Replace "screenshot" with "image" in the listing, starting with the line that contains "Describe the element" and going on through the end of the listing. Give back only those lines with nothing else changed, and leave the pictures out.

- A block of data -
┄┄┄┄┄┄
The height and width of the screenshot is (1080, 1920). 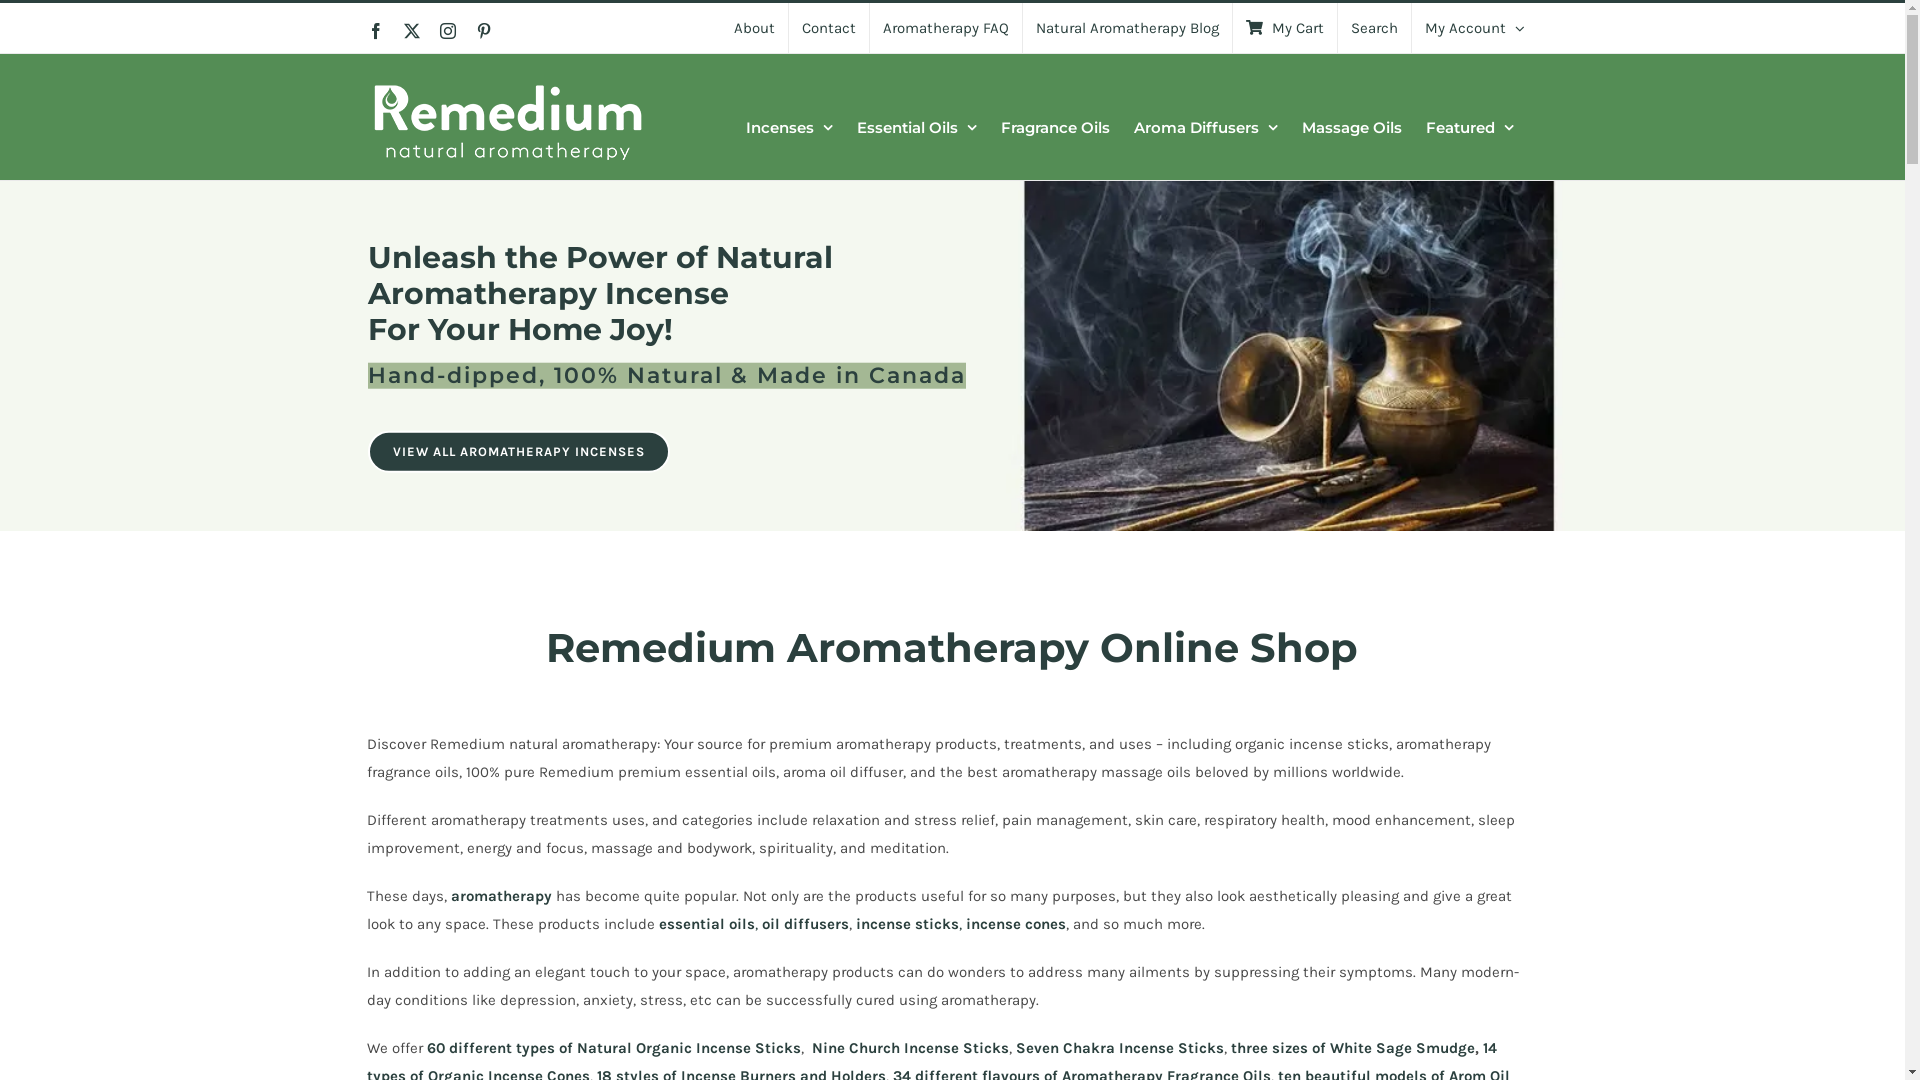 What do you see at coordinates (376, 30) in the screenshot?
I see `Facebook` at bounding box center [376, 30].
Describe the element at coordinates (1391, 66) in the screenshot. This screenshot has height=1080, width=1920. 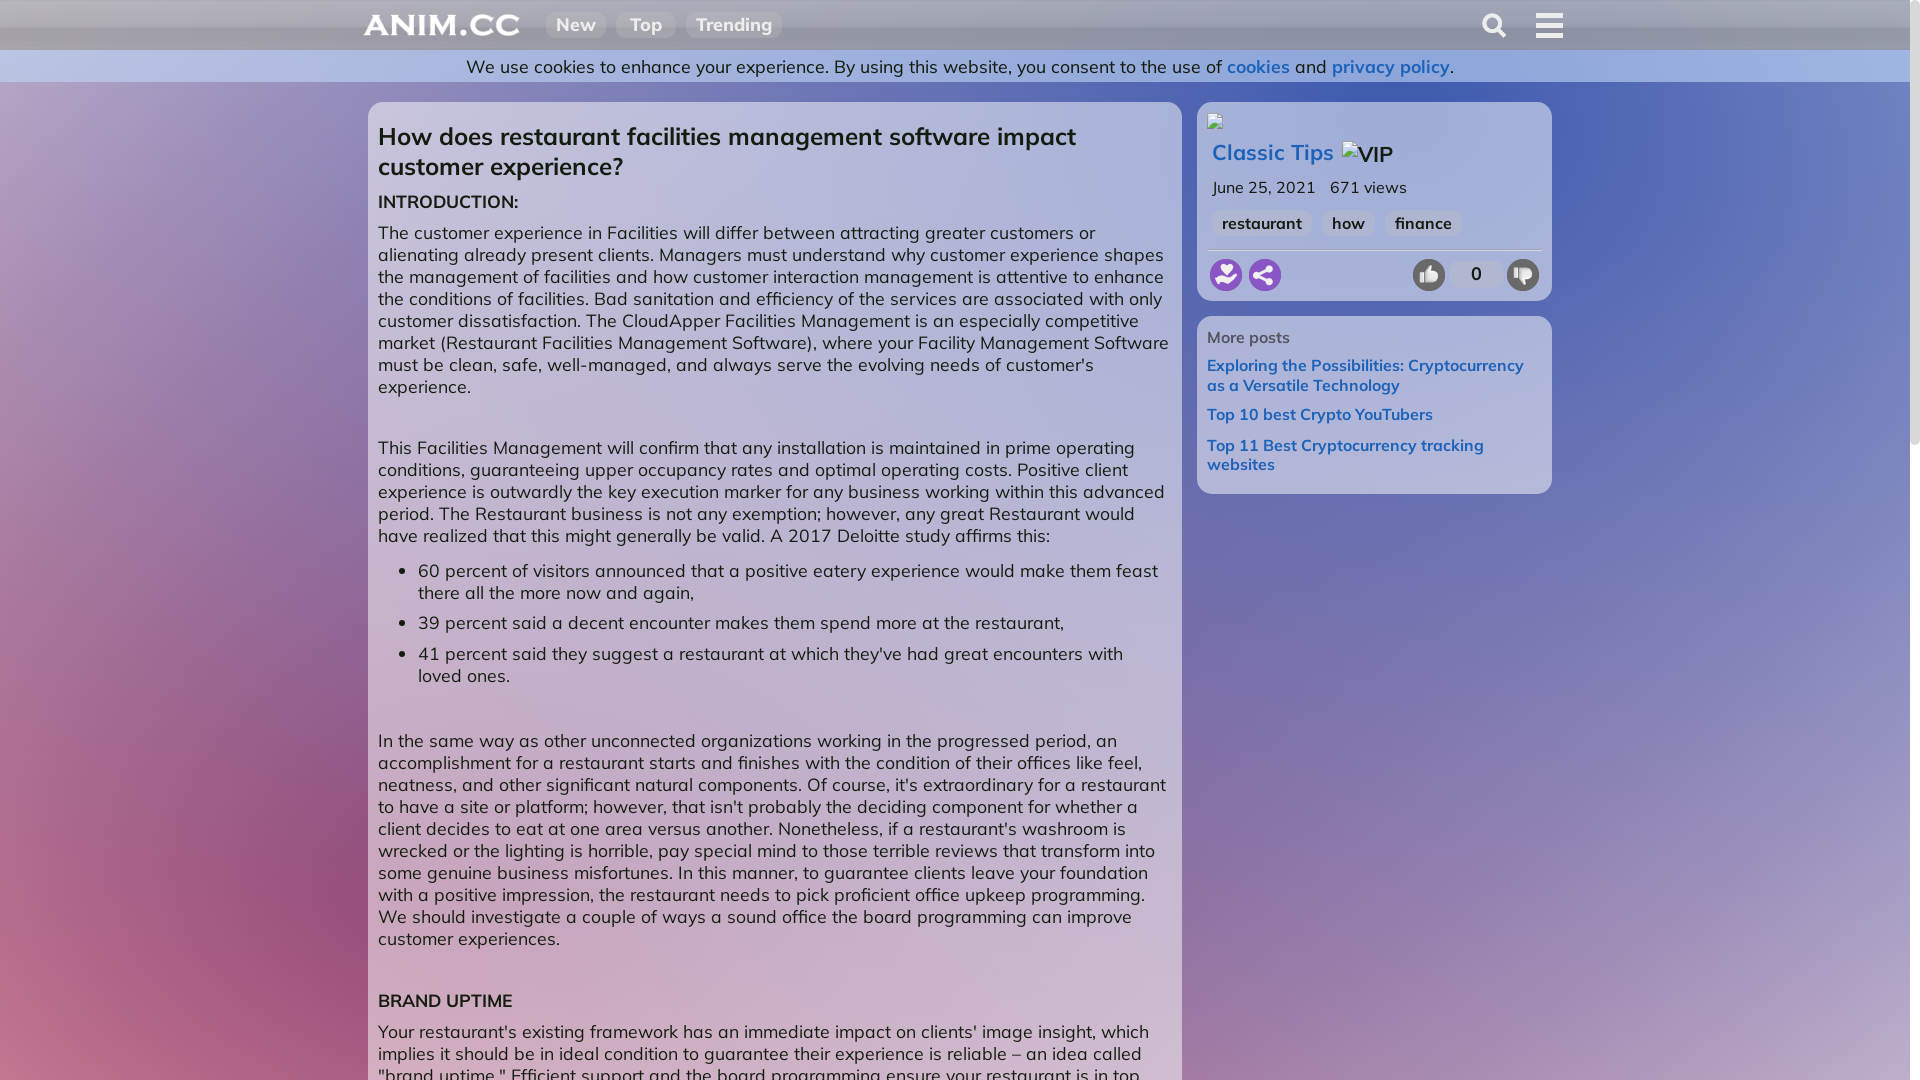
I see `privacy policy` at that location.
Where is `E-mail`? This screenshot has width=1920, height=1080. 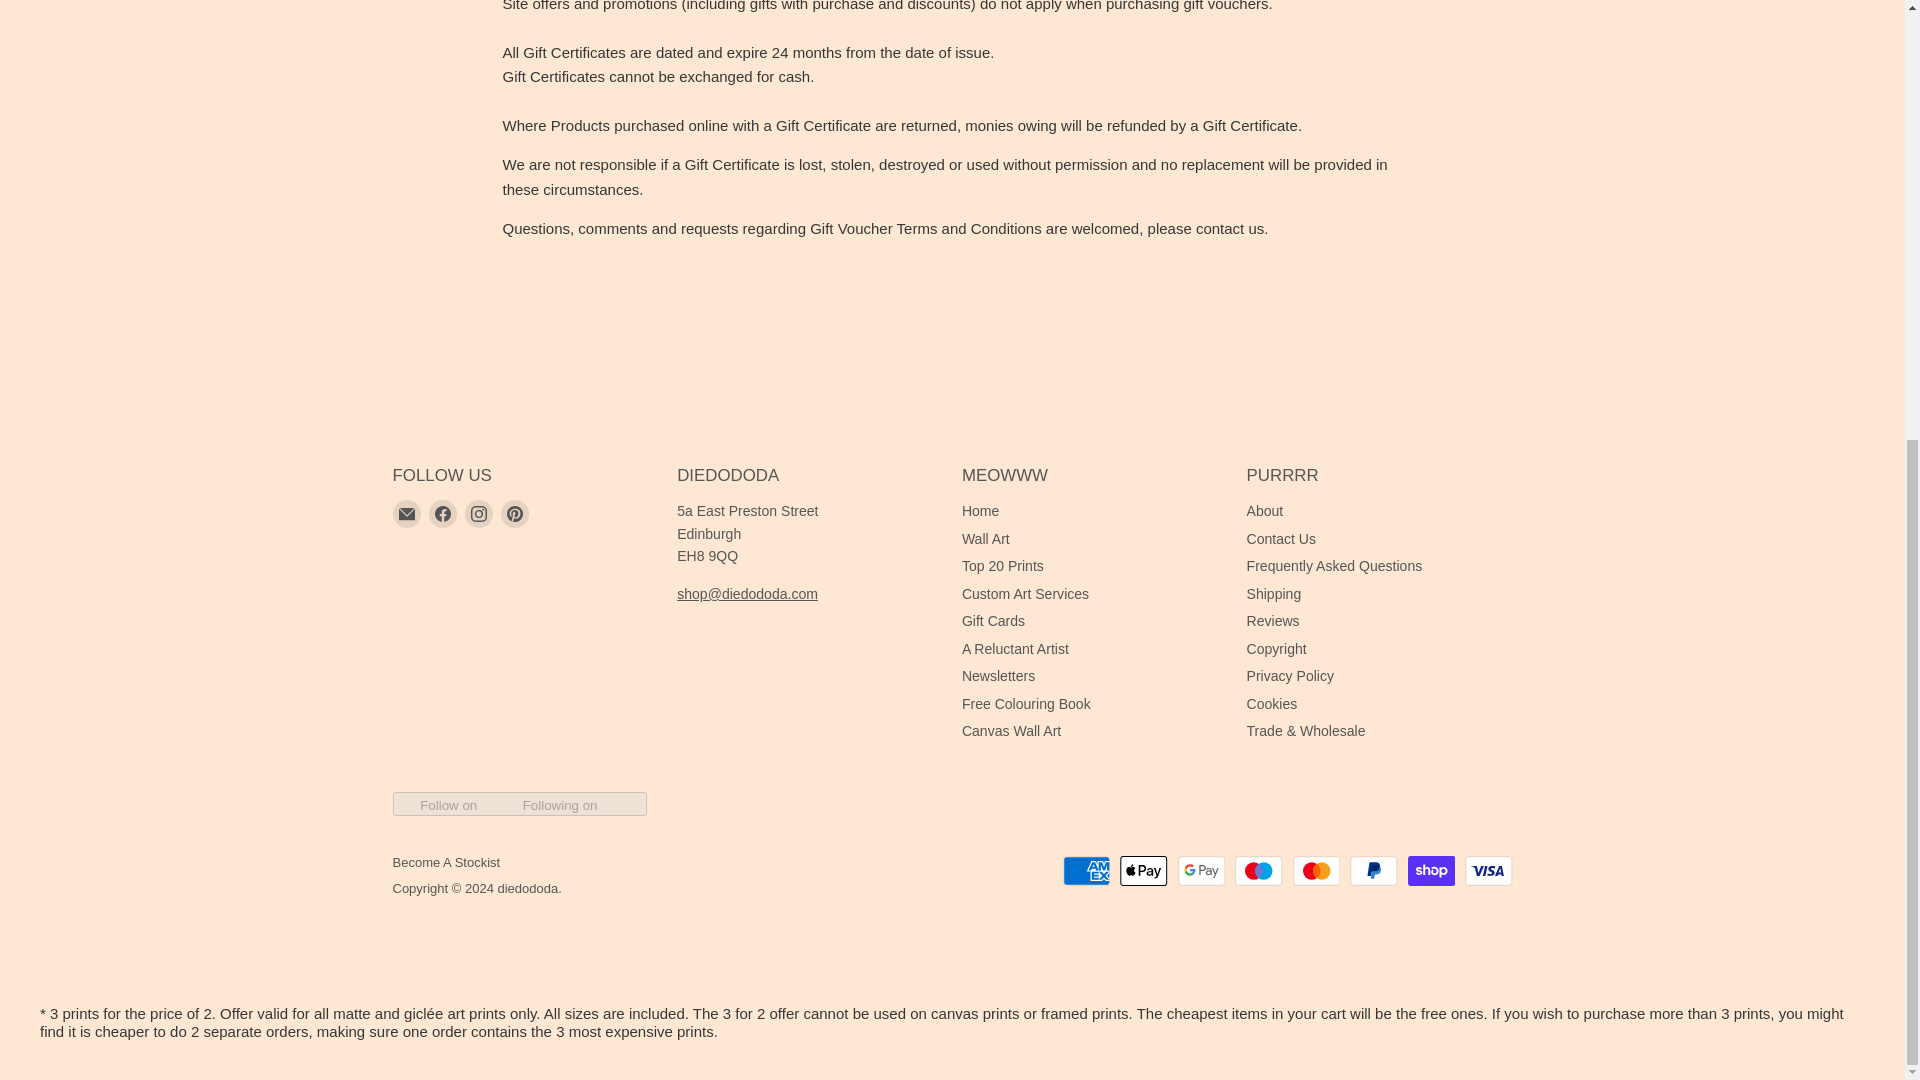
┄┄┄┄┄┄
- REPLY -
Describe the element at coordinates (1391, 66) in the image. This image has height=1080, width=1920. 
I see `privacy policy` at that location.
Where is `E-mail`? This image has width=1920, height=1080. 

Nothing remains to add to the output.